Thousands die every year while waiting for a transplant. There are many reasons for the organ shortage.

An Associated Press analysis recently found some of the groups that collect organs at death secure donors at half the rate of others - leaving behind potentially usable organs.

And other studies suggest people hold off on volunteering to be a living donor because they can't afford the time off work.

Tuesday's proposals address those two challenges. If the rules become final, they would:

* Allow living donors to be reimbursed for lost wages and child care or elder care expenses incurred during their hospitalisation and recovery. Still to be determined is exactly who will qualify.

Currently, the transplant recipient's insurance pays the donor's medical bills, but donors are out of work for weeks recuperating and not all employers allow some form of paid time off.

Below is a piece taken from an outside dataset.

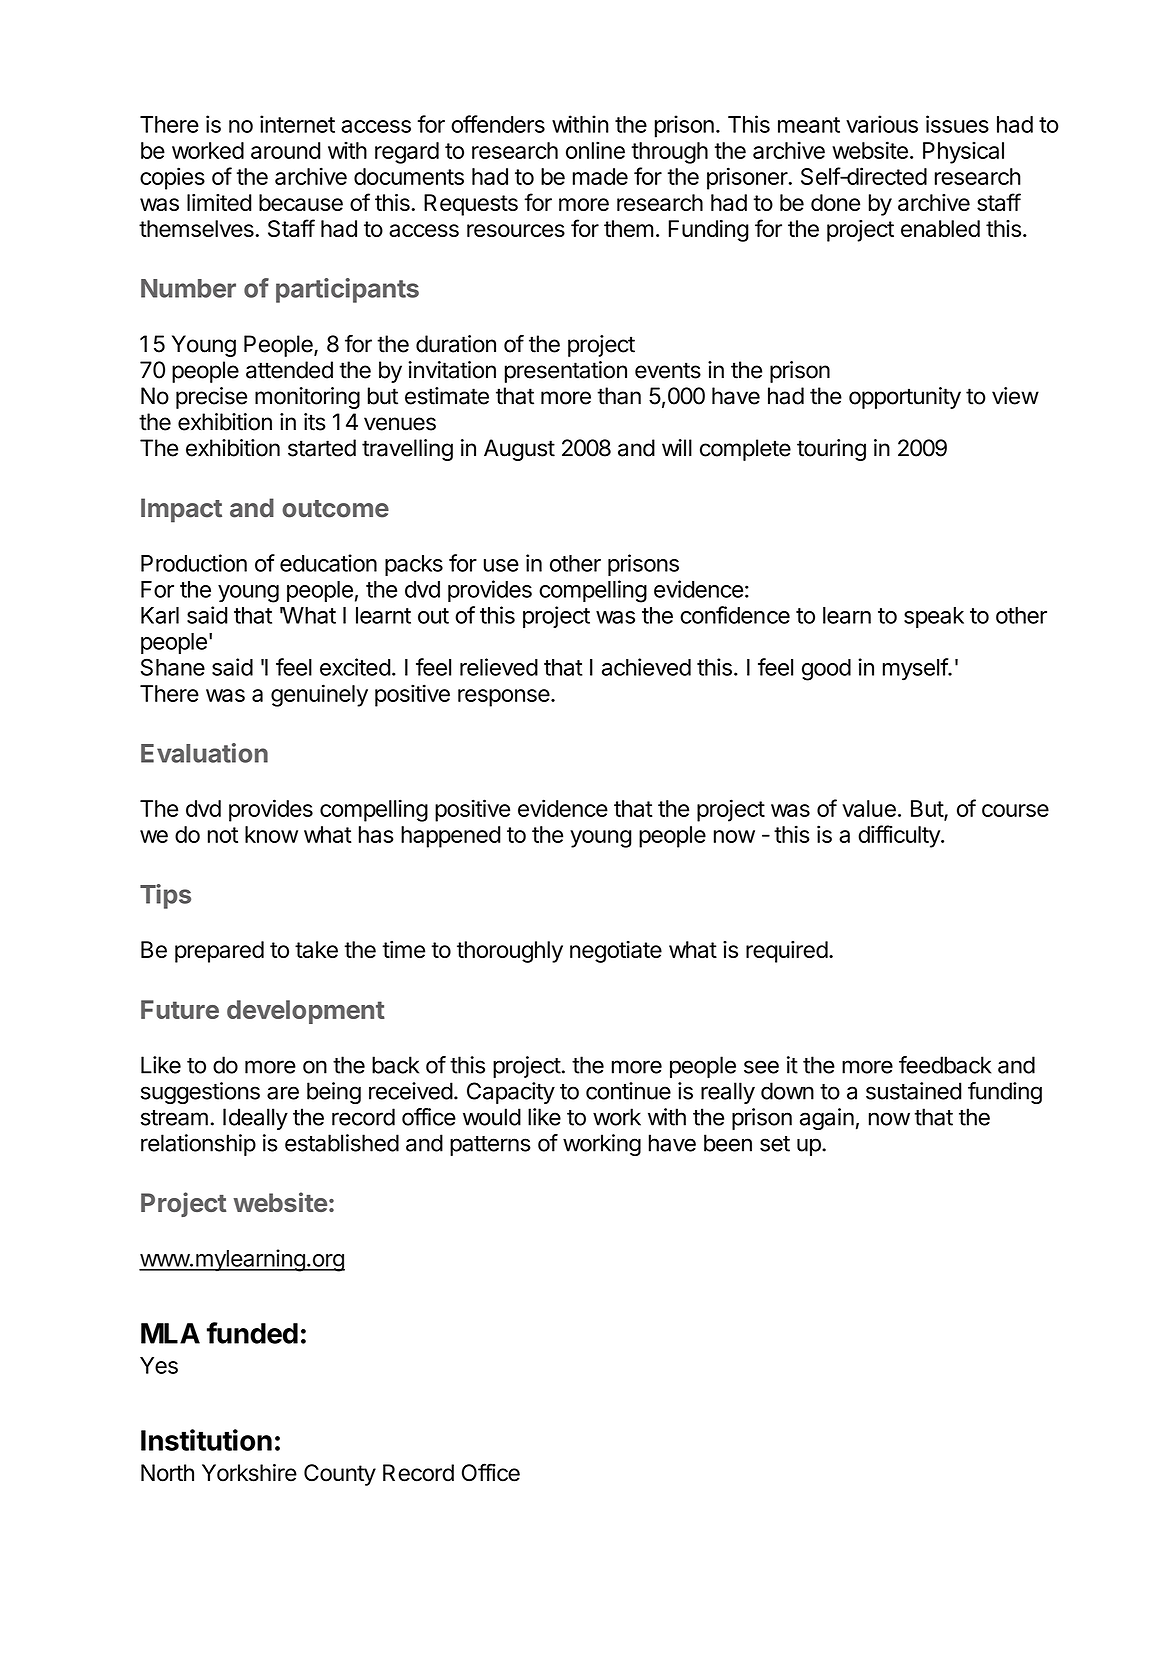 The height and width of the page is (1658, 1173). What do you see at coordinates (519, 450) in the page?
I see `August` at bounding box center [519, 450].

* Hold the "organ procurement organisations" (OPOs) that collect deceased donations to stricter standards. Rather than self-reporting their success, each OPO's donation and transplantation rates would be calculated using federal death records that show the entire pool of potential donors each has to draw from.

For the first time, that change would allow the government to rank OPO performance. The proposal would require the government to do yearly evaluations and push low-performing OPOs to match those doing a better job.

The rules are open for public comment for 60 days before taking effect.

"Our broken system of procuring organs and supporting kidney donors' costs thousands of American lives each year," Health and Human Services Secretary Alex Azar said in a statement.

More than 113,000 people are on the US waiting list for a transplant.

It's not clear how big an impact the new rules would have, but a 2017 study led by University of Pennsylvania researchers calculated that a better-functioning system to secure deceased donors could produce up to 28,000 more organs a year.

And people lucky enough to receive a kidney or part of a liver from a living donor not only cut years off their transplant wait, but those organs tend to survive longer. Yet, fewer than 7,000 of the 36,529 transplants performed last year were from living donors.